What is being asked: Whatever precedes the line containing "You are a computer-use" is not copied; that line and every line after it through the final one below are copied exactly, except pictures.

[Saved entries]
§ §
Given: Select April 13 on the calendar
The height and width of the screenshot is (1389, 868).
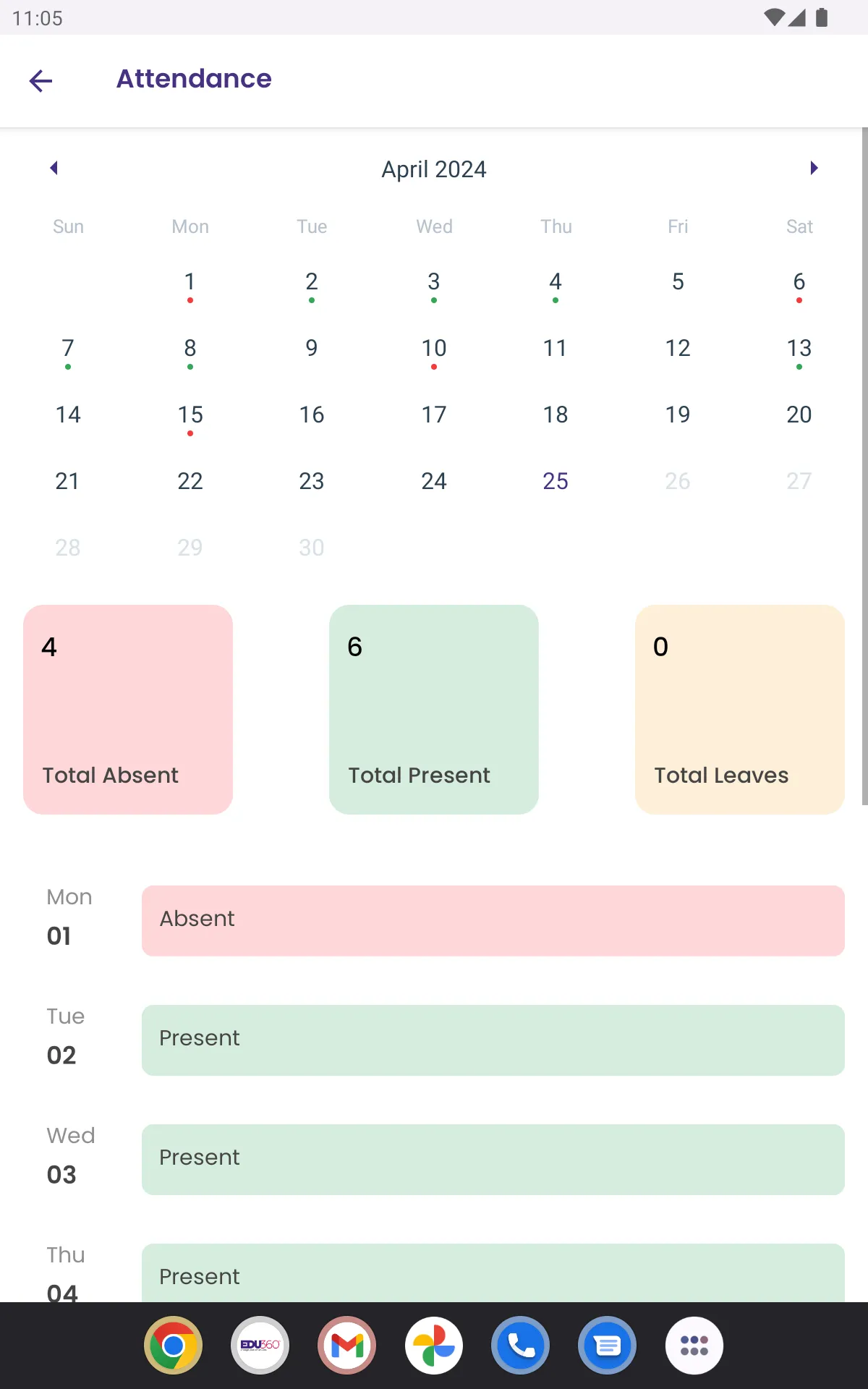Looking at the screenshot, I should click(799, 350).

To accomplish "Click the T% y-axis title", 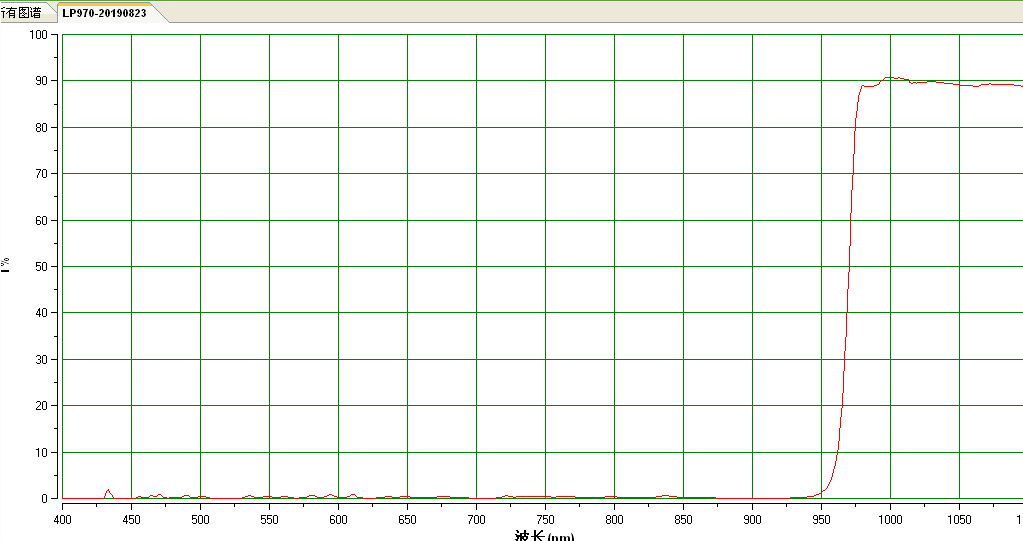I will coord(5,264).
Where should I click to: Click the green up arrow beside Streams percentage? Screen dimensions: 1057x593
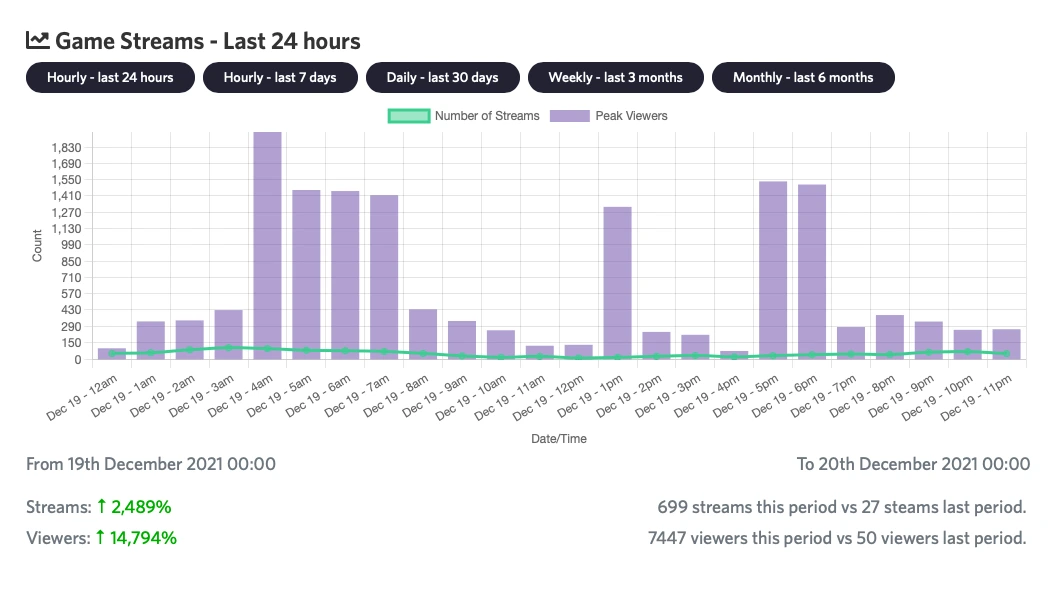coord(100,507)
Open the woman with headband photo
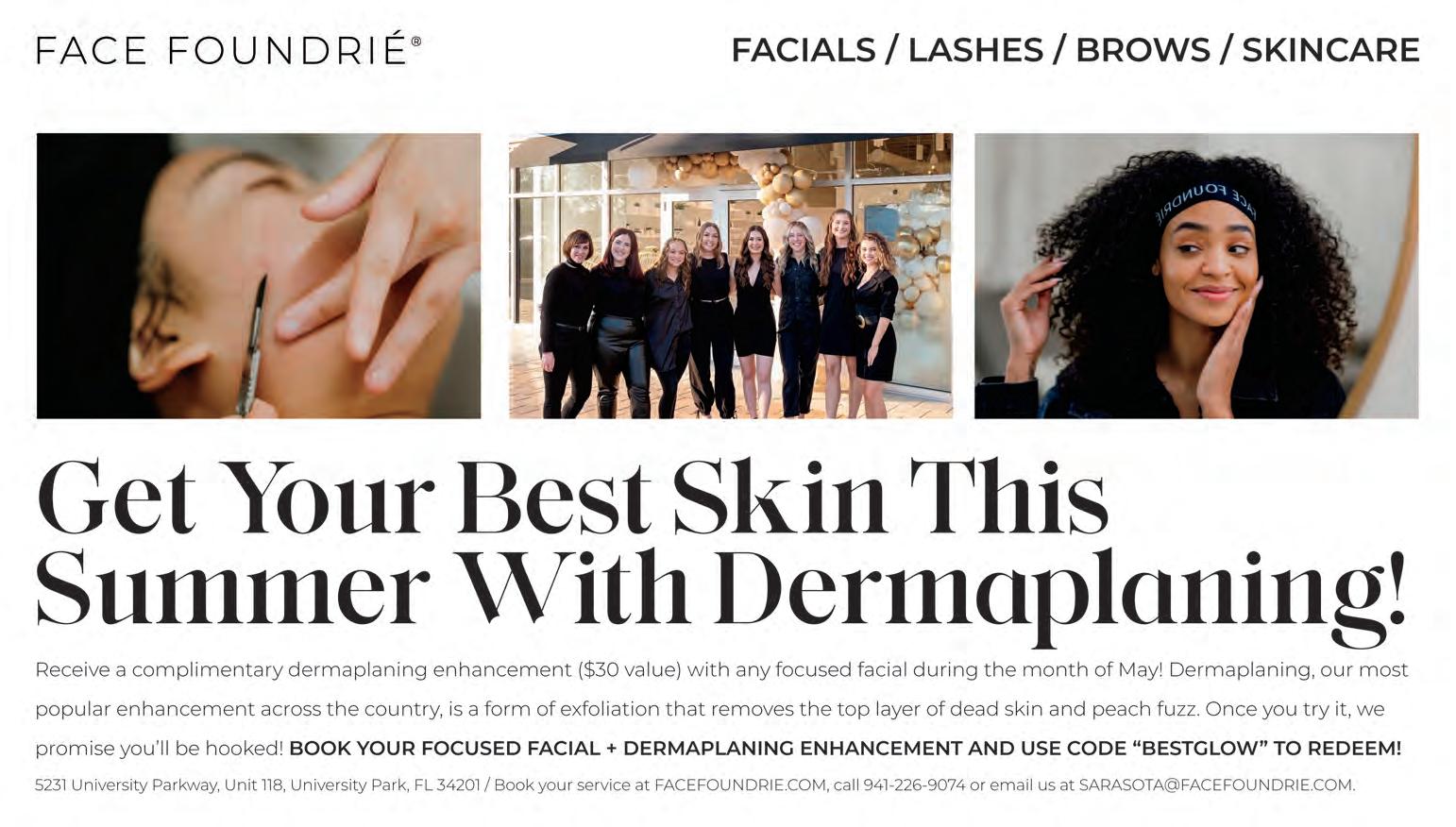 1196,276
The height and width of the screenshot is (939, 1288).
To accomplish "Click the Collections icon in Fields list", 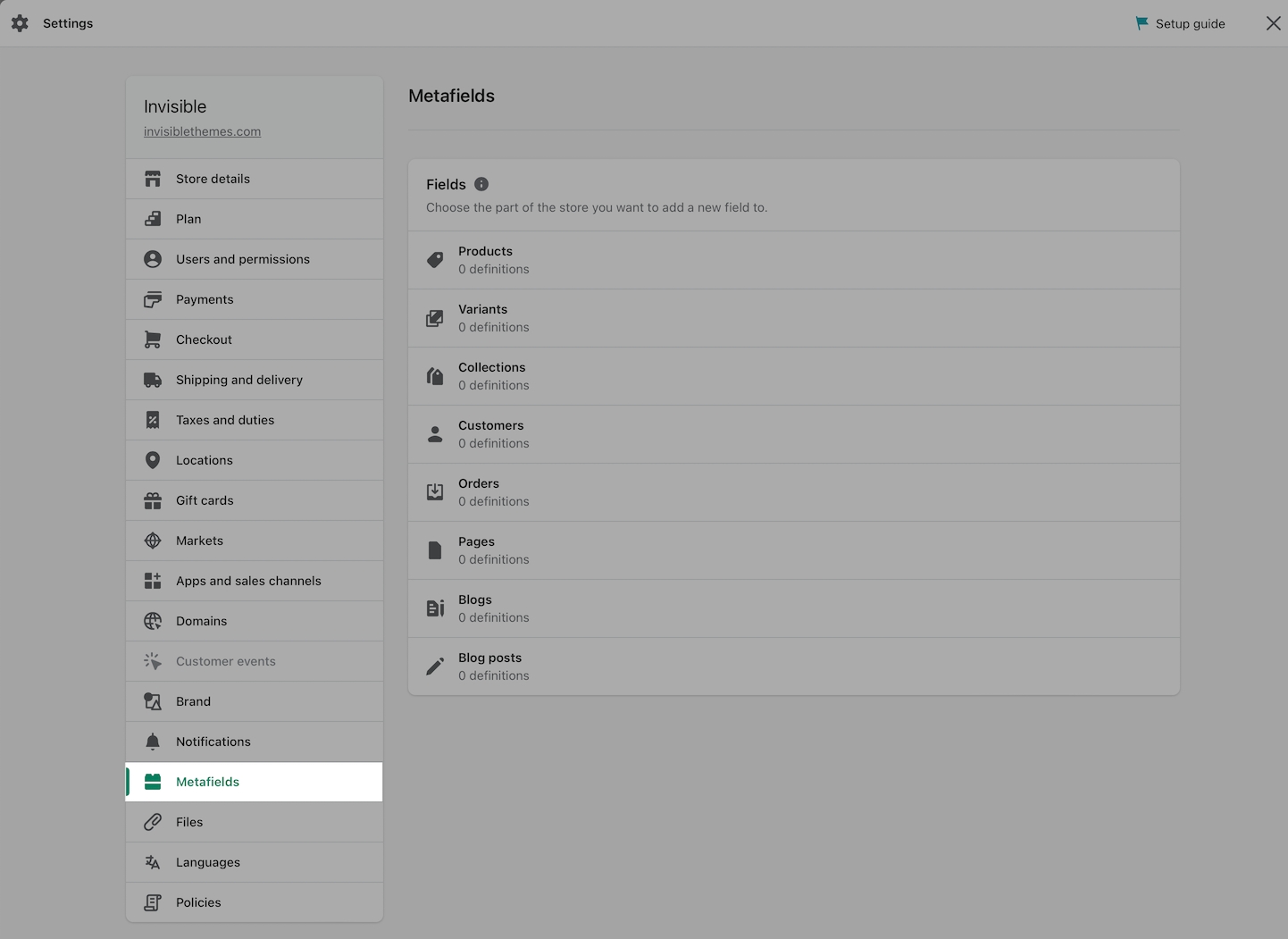I will tap(435, 376).
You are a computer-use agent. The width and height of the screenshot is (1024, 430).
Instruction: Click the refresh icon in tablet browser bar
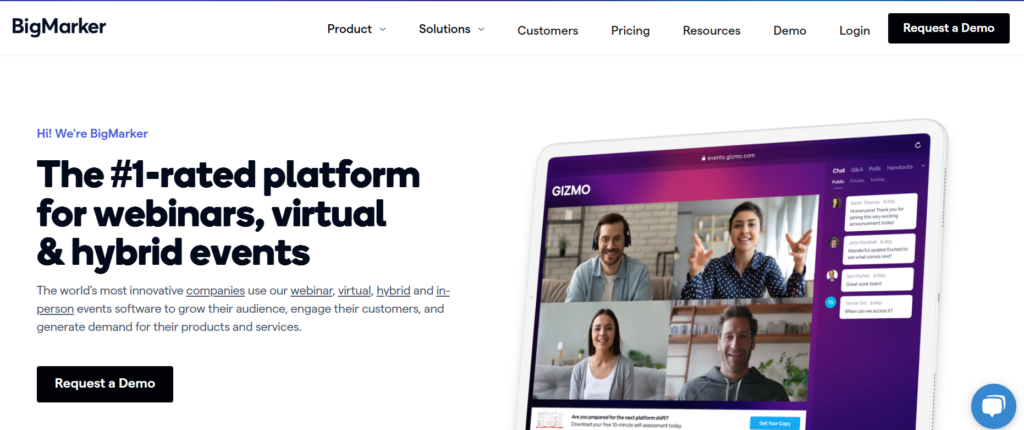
§ §
Exercise output:
You are a computer-use agent. The width and height of the screenshot is (1024, 430).
Instruction: Click the refresh icon in tablet browser bar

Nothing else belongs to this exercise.